In case we have a time series of ΔT, we can estimate the mean RWPN as an average value over the entire time series, as well as assess the uncertainty of the RWPN estimate with a standard deviation for all single-epochs RWPN.

Ray-tracing

Ray-traced ZTDs are derived from 3-hourly forecasts of the GFS model using 4 model cycle per day at 00, 06, 12, 18 UTC so that the most up-to-date atmospheric state is always considered to minimize the forecast introduced uncertainty. The total tropospheric delay in zenith direction is simply taken as an integral of refractivity N,
$${\text{ZTD}} = 10^{ - 6} \mathop \int \limits_{{h_{0} }}^{\infty } N\left( z \right){\text{d}}z$$
(4)
where h0 is a station height. The ionospheric refraction, as well as aerosols contribution to the computed delays, is neglected. The atmospheric refractivity is expressed in terms of pressure P, temperature T and water vapor pressure P w , following the separation on hydrostatic and non-hydrostatic constituents according to Davis et al. (1985),
$$N = k_{1} R_{\text{d}} \rho + k_{2}^{{\prime }} \frac{{P_{\text{w}} }}{T} + k_{3} \frac{{P_{\text{w}} }}{{T^{2} }}$$
(5)

Work instructions: Please mark each statement yes or no according to whether it agrees with the ray-tracing excerpt, and quote the words from the excerpt that decide it. (a) The GFS model is run in four cycles per day for the ray-traced ZTDs. (b) Ionospheric refraction is taken into account in the computed delays. (c) The uncertainty of the RWPN estimate is assessed with a standard deviation. You won't need the data for this.

Collected material:
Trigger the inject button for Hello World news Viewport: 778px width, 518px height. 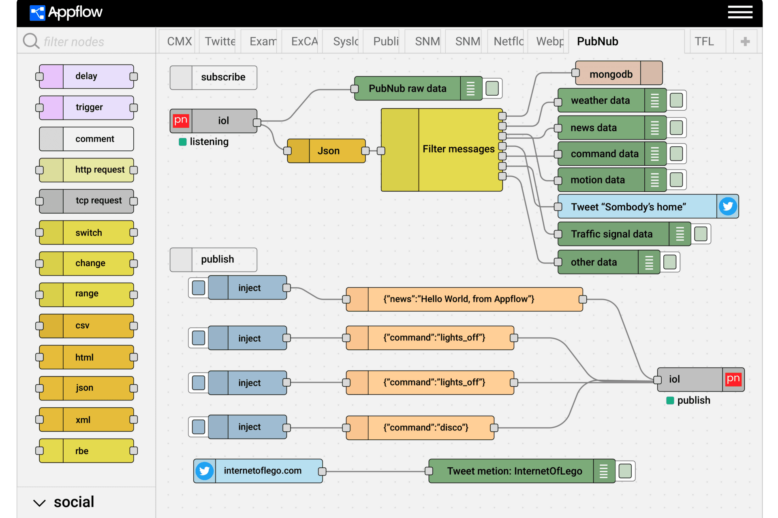point(199,288)
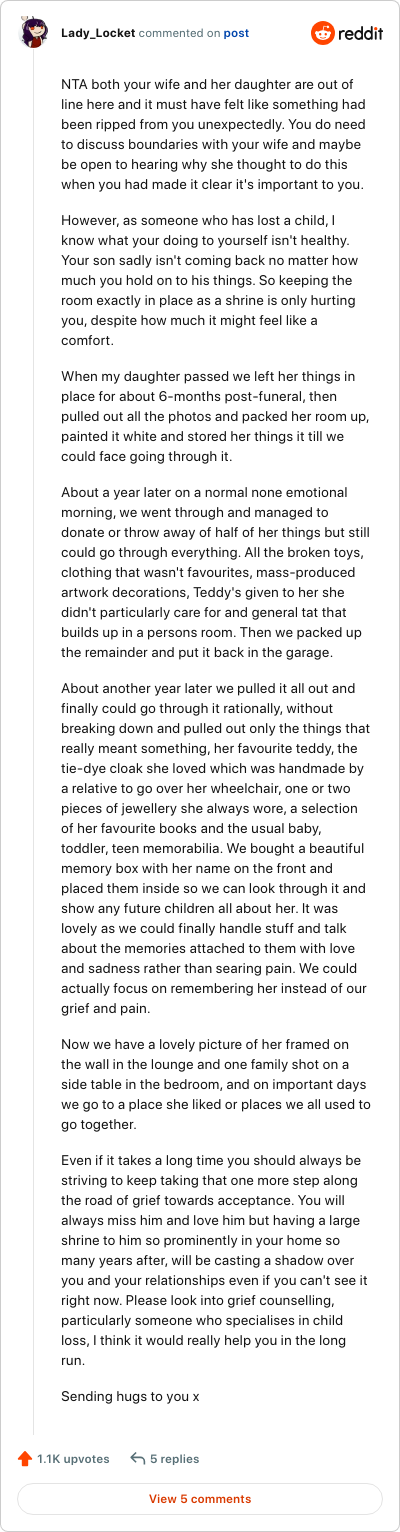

Output of the exercise:
(a) Yes: "using 4 model cycle per day at 00, 06, 12, 18 UTC"
(b) No: "The ionospheric refraction, as well as aerosols contribution to the computed delays, is neglected."
(c) Yes: "assess the uncertainty of the RWPN estimate with a standard deviation for all single-epochs RWPN"